Extract provided

+--

The global coronavirus pandemic has forced people to think about death, while simultaneously upending the ways in which we are used to experiencing grief and loss. Zoom funerals, delayed burials, and virtual goodbyes have replaced hugs, wakes, and held hands. The only option is to grieve online. Experts say that while there are ways in which live video and online social connections can help, everyone needs something different in grief. Just like everything else, mourning the dead is harder in our new reality.
When the ‘casserole train’ vanishes
The coronavirus pandemic didn’t create online mourning and grief. Facebook groups already connect mothers grieving young children to each other, and social-media profiles often become memorials. And in tight-knit and extremely online communities like fandom or gaming, people have spent years learning to mourn the loss of close friends they never met.
Live-streaming, too, is already a part of how people grieve. Well before coronavirus sent billions of people into lockdown, there were reasons not everybody could make it to a funeral. In some faiths, like Judaism, burial is supposed to happen shortly after death; even without that constraint, travel limitations have long prevented some people from attending memorials to their loved ones
“Undocumented communities have been living with this reality for many years now,” says Sarah Chavez, the director of The Order of the Good Death, an organization that advocates for death acceptance. “Heartbreaking stories of children not being able to say goodbye to dying parents; husbands and wives being forced to watch each other die and be buried through Skype.” Virtual mourning has also been a part of grief in rural areas, where there are fewer in-person resources, and for those mourning certain types of loss, like suicide, drug-related deaths, homicide, or the death of a young child.
But the covid-19 pandemic has forced all those dealing with death to confront the possibility that they won’t be able to access what mourners may need most: human touch, connection, and community support. They will likely be deprived of the comforting rituals that psychotherapist and grief specialist Megan Devine calls the “casserole train.” The paradox of the pandemic is that people are more aware of death and grieving, yet less available to help others through it. “The amount of support that might have been available now has evaporated,” Devine says.
This is the comfort Perlow lacked when she lost her grandmother. For Jewish mourners, shiva is normally a week-long period after the burial when the immediate family grieves together while friends and relatives visit to pay respects. But covid-19 isolation meant her family simply stayed apart in their homes. And the arrival of Passover cut their shiva short. “The whole purpose of it is to be together with mourners and provide comfort,” Perlow says. “We could pray—anybody could pray from anywhere. But the comfort part is what is missing.”
Clay Dippel, a funeral director at Bradshaw-Carter funeral home in Houston, is trying his best. A few weeks ago, he was calling families back every few days to inform them of new restrictions: a planned 100-person church service was limited to 50, and then 25, and then 10. Eventually restrictions meant that just one household of immediate family would be allowed into a funeral. It was heartbreaking, he says.

+--

Pixel coordinate grounding data
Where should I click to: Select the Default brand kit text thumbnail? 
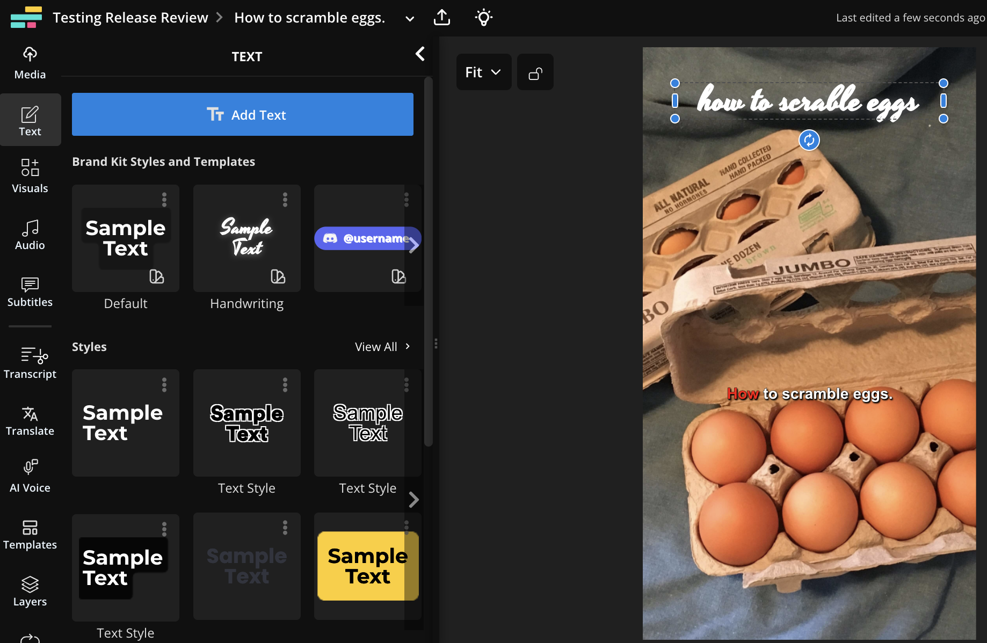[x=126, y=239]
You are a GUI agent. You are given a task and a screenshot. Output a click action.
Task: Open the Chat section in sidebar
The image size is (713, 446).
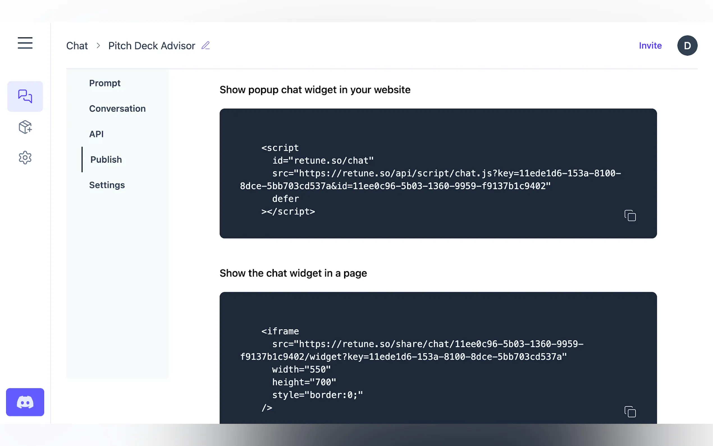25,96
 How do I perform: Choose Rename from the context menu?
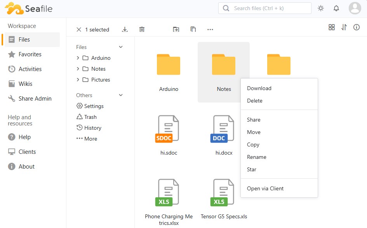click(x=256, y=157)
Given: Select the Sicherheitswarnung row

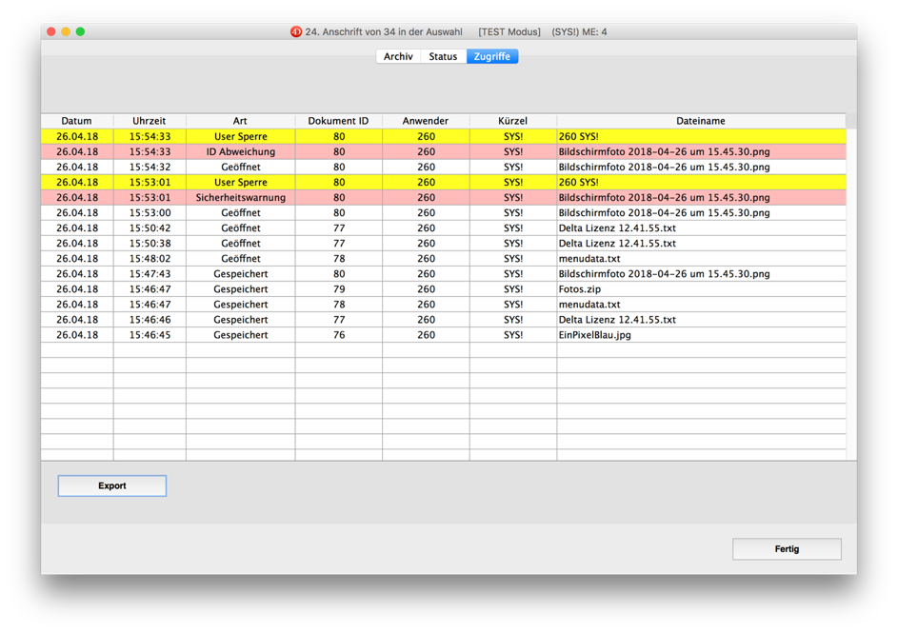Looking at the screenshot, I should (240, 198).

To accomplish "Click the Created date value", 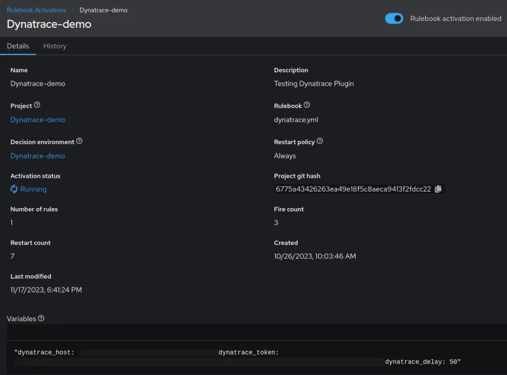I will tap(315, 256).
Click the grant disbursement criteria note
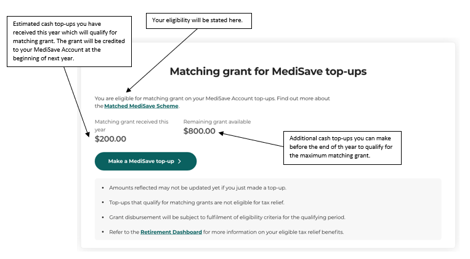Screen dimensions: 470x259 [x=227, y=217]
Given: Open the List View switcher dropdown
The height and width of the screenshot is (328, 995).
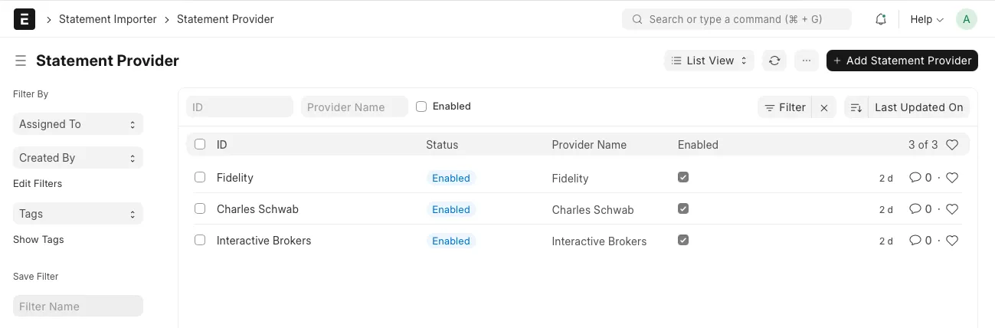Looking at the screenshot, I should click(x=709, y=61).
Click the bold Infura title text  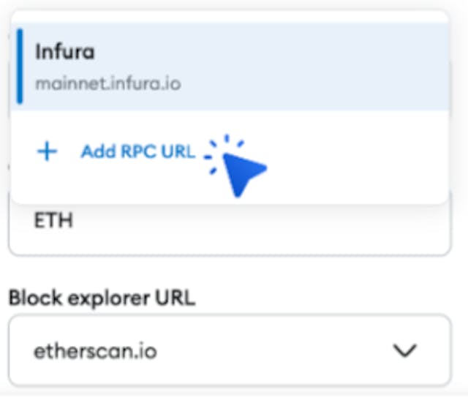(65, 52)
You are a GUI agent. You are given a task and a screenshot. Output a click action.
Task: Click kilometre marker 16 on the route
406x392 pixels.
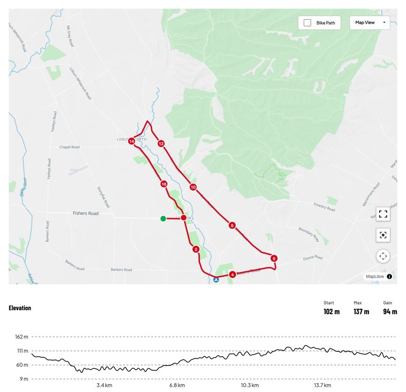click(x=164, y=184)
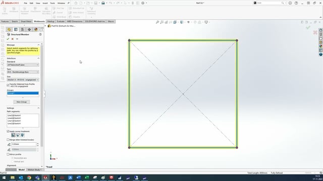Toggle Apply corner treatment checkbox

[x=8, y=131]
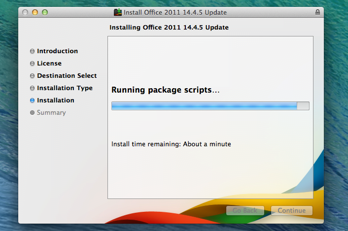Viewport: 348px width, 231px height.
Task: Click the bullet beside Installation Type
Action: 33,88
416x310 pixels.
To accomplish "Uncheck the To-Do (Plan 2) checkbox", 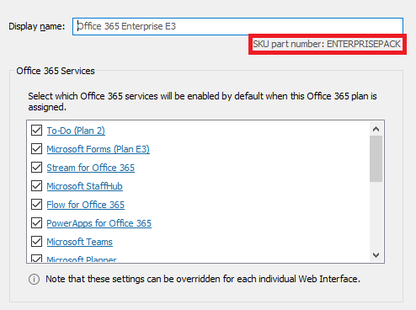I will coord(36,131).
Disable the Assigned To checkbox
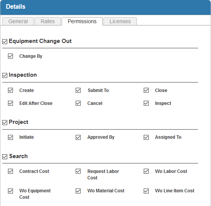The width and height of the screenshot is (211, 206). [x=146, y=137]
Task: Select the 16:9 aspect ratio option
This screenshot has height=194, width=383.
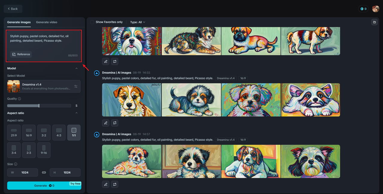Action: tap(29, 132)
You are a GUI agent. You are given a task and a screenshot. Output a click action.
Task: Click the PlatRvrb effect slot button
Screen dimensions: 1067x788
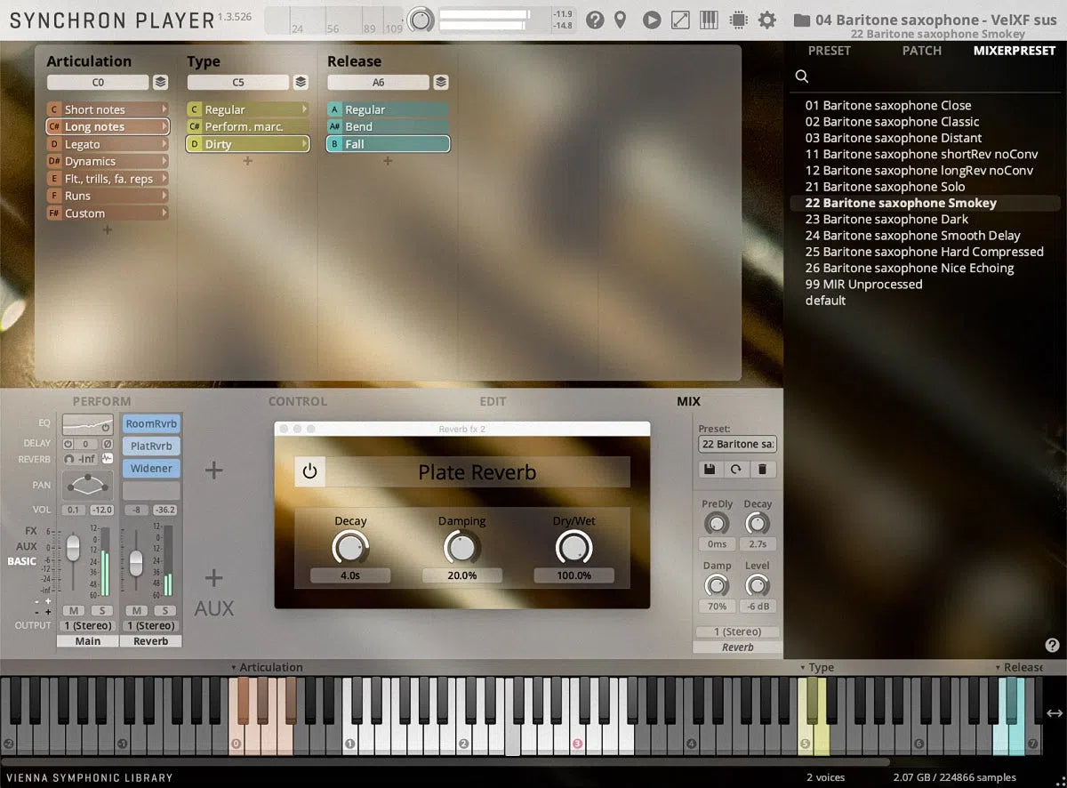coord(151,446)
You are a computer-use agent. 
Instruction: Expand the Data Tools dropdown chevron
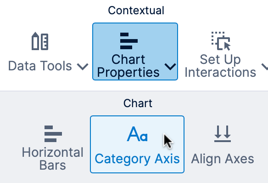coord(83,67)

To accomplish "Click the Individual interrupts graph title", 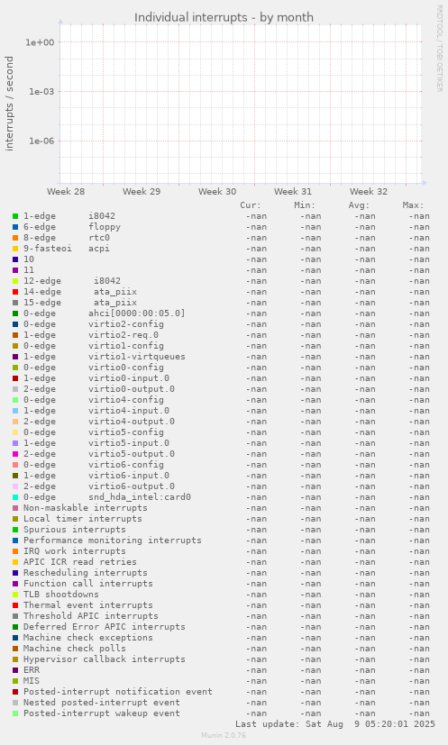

+--

Work item A
In the text on grieving during the coronavirus pandemic, what organization does Sarah Chavez direct?
Work item B
Please continue the text on grieving during the coronavirus pandemic, picking up after its final sentence.

Reply A
The Order of the Good Death, an organization that advocates for death acceptance.

Reply B
Dippel’s funeral home actually started using a service called OneRoom to live-stream funerals about a year ago. Bradshaw-Carter is near the Texas Medical Center, an enormous medical campus that treats many patients from out of state for serious, sometimes life-threatening illnesses. Live-streaming helps family members who are far from Houston still be present at funerals in some way. Now it’s the only real option—other than delaying ceremonies until the restrictions ease—and so he’s focusing on how it can help.
On Friday, he oversaw a cremation. It was unsafe for the wife of the deceased to go, so she watched online. Dippel held a phone at a graveside service last weekend, live-streaming to the family. “I looked over at the phone,” he said. “I could see them watching. They had taken the time to dress up in a coat and tie. It’s a little gesture. That’s what a funeral is—gestures.”
Chavez and Devine have seen those gestures spread online in recent weeks. In the video game Animal Crossing: New Horizons, for example, one player created a virtual gravesite to visit in honor of her grandparents. Devine notes that grieving people are seeking out others going through something similar online, to talk about what it’s like to be in mourning and in isolation. Both say that the internet can help in ways beyond trying to re-create a burial or funeral service.
Zoom funerals will never be the same as the real thing. But they can make space to acknowledge that grief is awful.
“I’m hoping that by voicing and sharing our grief online we can learn to normalize the experience and demonstrate that grief is hard, but it is a shared, normal human experience,” Chavez says.
In a way, everyone is experiencing some sort of grief right now. Maybe grief in isolation doesn’t have to be as lonely as it seems.
Devine says that grieving families should consider new rituals designed for this moment. Start a Google doc, for example, where people can contribute ideas for how to honor the deceased when social distancing restrictions lift. Or use videoconferencing to cook dinner together, or share cocktails, and remember and plan.
“We can lean on the old ways of doing things, or we can use this time to try tools and skills and platforms that help people feel cared for,” she says.
Meanwhile, Lori Perlow hopes that when things start returning to normal her family will be able to honor her grandmother in the way she deserves. It won’t be the same, but it’ll be better than this.
She thinks about the rose bushes in her grandmother’s backyard. She considers whether she might be able to get to the house, take one, and replant it.